Can you describe a project that challenged you creatively or emotionally—and how you worked through it? I try to find the creative and emotional challenge in every project I take on, whether it is a commercial job, a commissioned portrait, or a large painting that comes from my gut. The jobs that are the least creative are the most emotionally challenging, and the jobs that are the least emotionally challenging demand the most creativity. There is always gold in them hills. You’re not doing anyone any favors if you phone anything in, ever.
Tell us about important teachers/mentors/collaborators in your life. I owe much of the structure of my life to my dear friend, the director/producer/writer/visual artist Jessica Hopper, who has over the decades been my boss, my editor, my flashlight in the dark, and nine million other things. My dear friend, the painter and performance artist Derek Erdman, really got me back into painting about 23 years ago; I was no good, but he told me to keep going. Today, I am deeply influenced by many, including my musical collaborators in the two bands I’m in (Viennetta, with actor JB Rote and musician Joan Sullivan, and Bull Thieves, with writer and visual artist Lance Scott Walker and drummer Liana Katz). The musician/actress/poet/visual artist/visionary Jennifer Charles is my dear friend and family and the high priestess of an entire creative world that I am so lucky to live in and I really do not know and do not want to know what my life or creativity would be without her, and I am daily deeply inspired and dazzled by the actor/visual artist/musician/writer Kevin Corrigan, who has my heart. My friend, the painter Sarm Micciche, is a beacon, as is my friend, the painter Mel Messer. There are so many others.
Sustainability in the art world is an important issue. Can you share a memory or reflection about the beauty and wonder of the natural world? Does being in nature inspire your art or your process? My work has less to do with the natural world and more about interiority, but that itself is part of the natural world.
AI is changing everything - the way we see the world, creativity, art, our ideas of beauty and the way we communicate with each other and our imaginations. What are your reflections about AI and technology? What is the importance of human art and handmade creative works over industrialized creative practices? I am not into it. I never even learned Photoshop, and I do illustration commercially. We need to make art with our hands.

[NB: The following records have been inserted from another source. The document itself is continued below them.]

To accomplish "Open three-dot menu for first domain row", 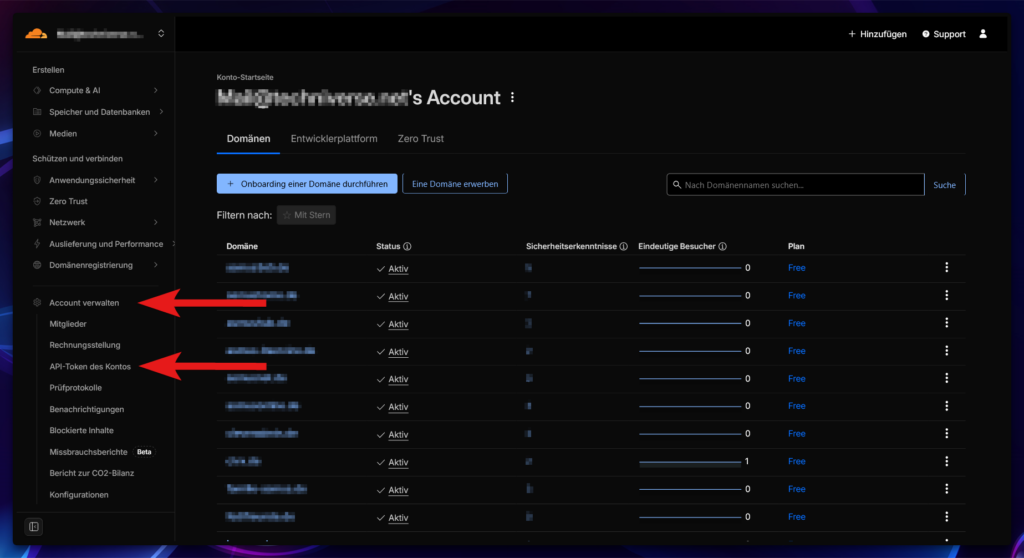I will point(946,268).
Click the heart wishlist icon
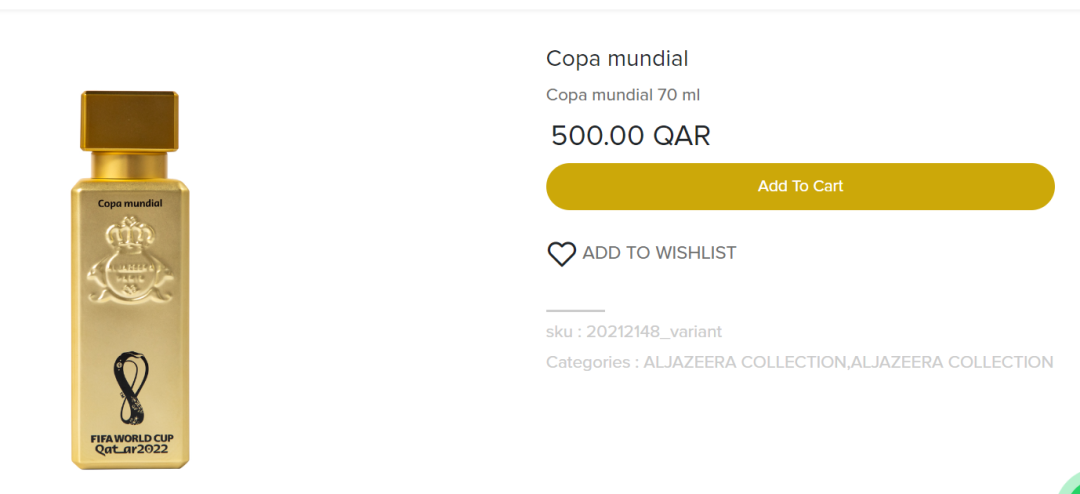 561,254
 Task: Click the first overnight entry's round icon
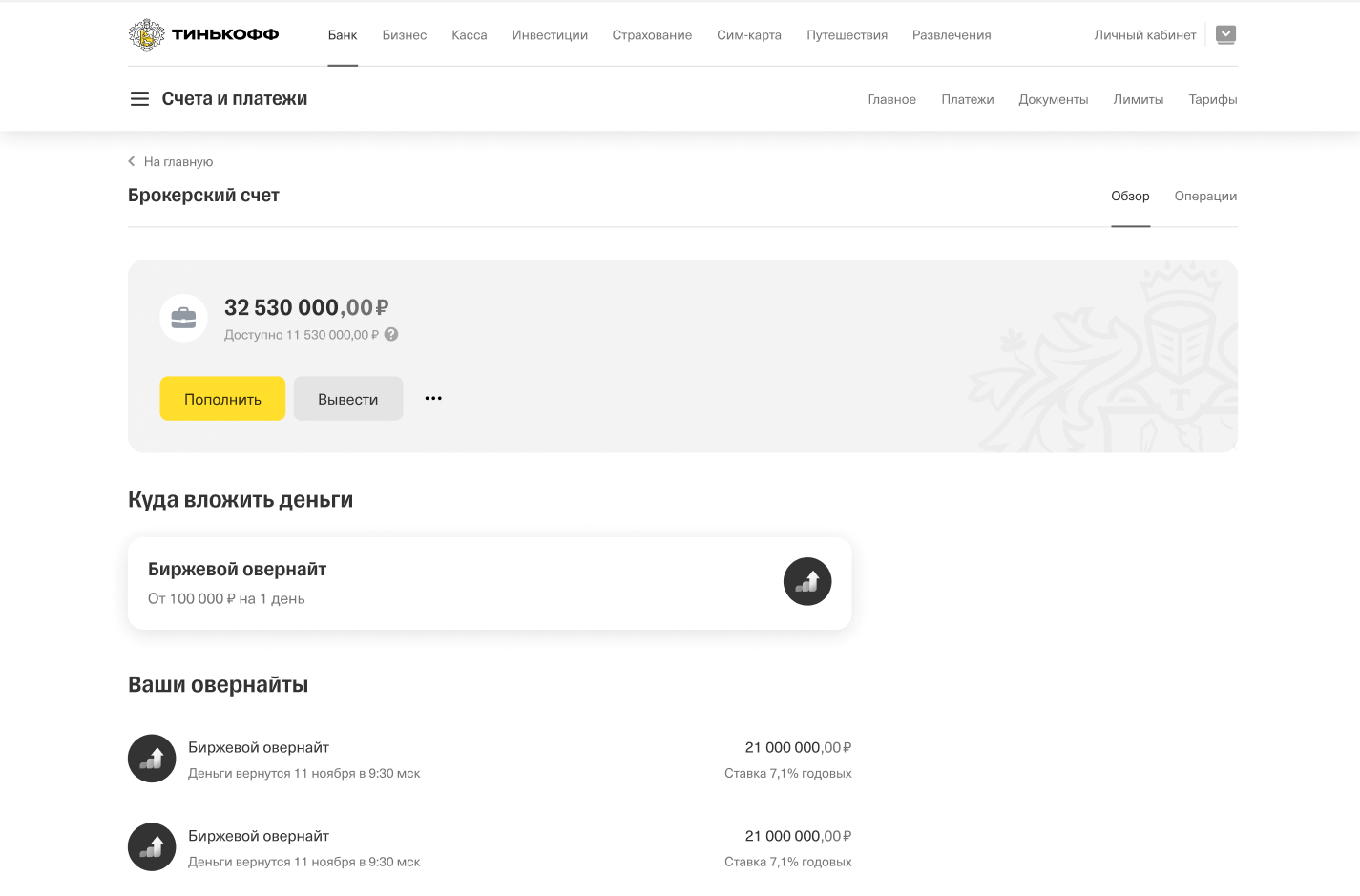(x=152, y=759)
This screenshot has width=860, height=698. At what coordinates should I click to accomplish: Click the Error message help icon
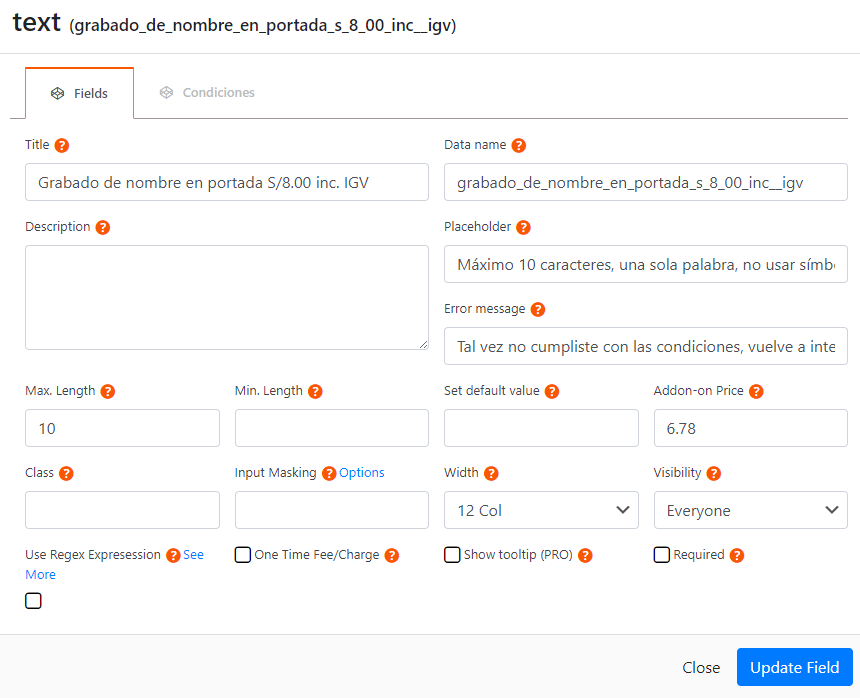click(538, 309)
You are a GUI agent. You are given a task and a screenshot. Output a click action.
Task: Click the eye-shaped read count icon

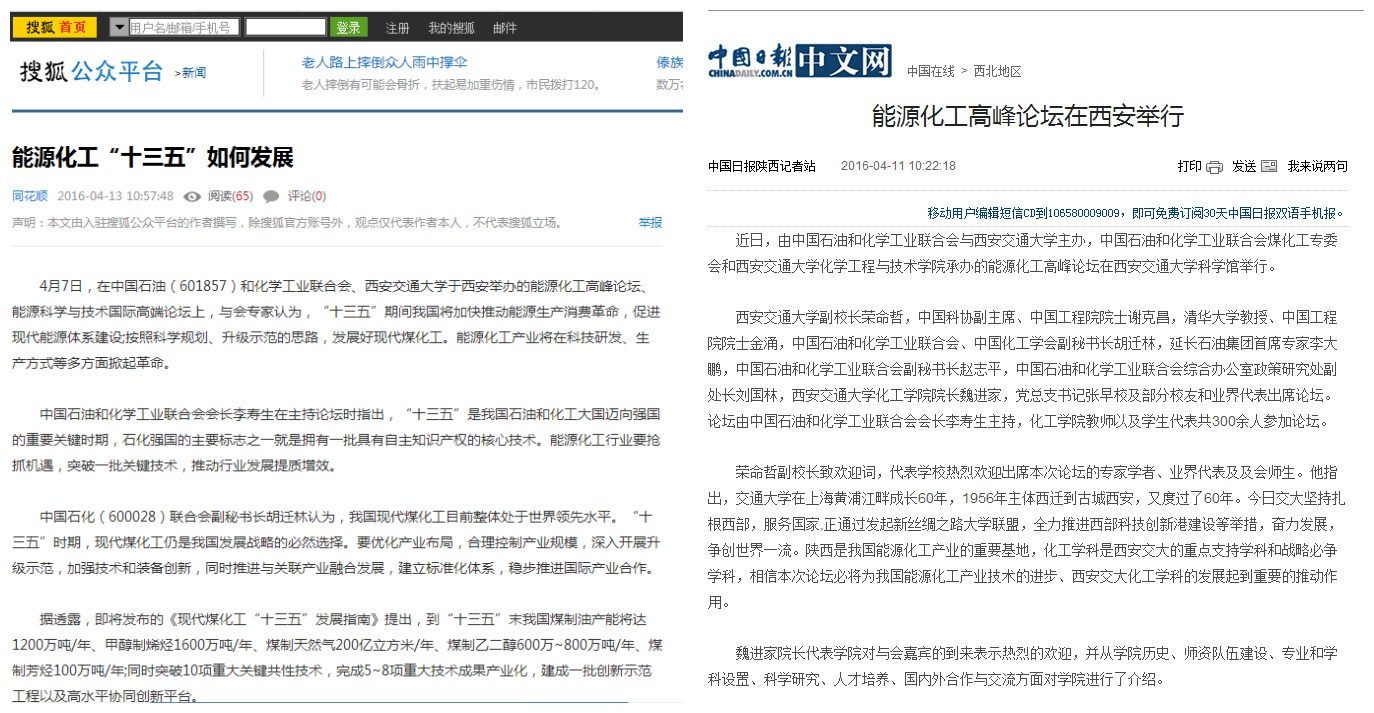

We need to create stories with our minds. The more we give up our autonomy and agency to systems designed to extract and atrophy the labor of thinkers for the purpose of furthering the aims of the oligarchy, the more we rob ourselves. AI can be an interesting tool for more rapidly executing human ideation, sure, but we are in the super baby wild west of it, and more than anything, I am already pre-mourning what will continue to be lost, even while there are, sure, some gains. This is going to be messy, it's going to be nasty, and like anything in late capitalism, it will be a hard fight to harness these newly developing powers for good and not evil. Not to mention the fact that those in power are way more interested in using up all of the planet's energy and water to protect their data centers than they are in making functional systems that support and sustain human life on this fragile planet. Overall, I give it a big fart sound.
Exploring ideas, art and the creative process connects me to…: the divine forces that flow through each of us.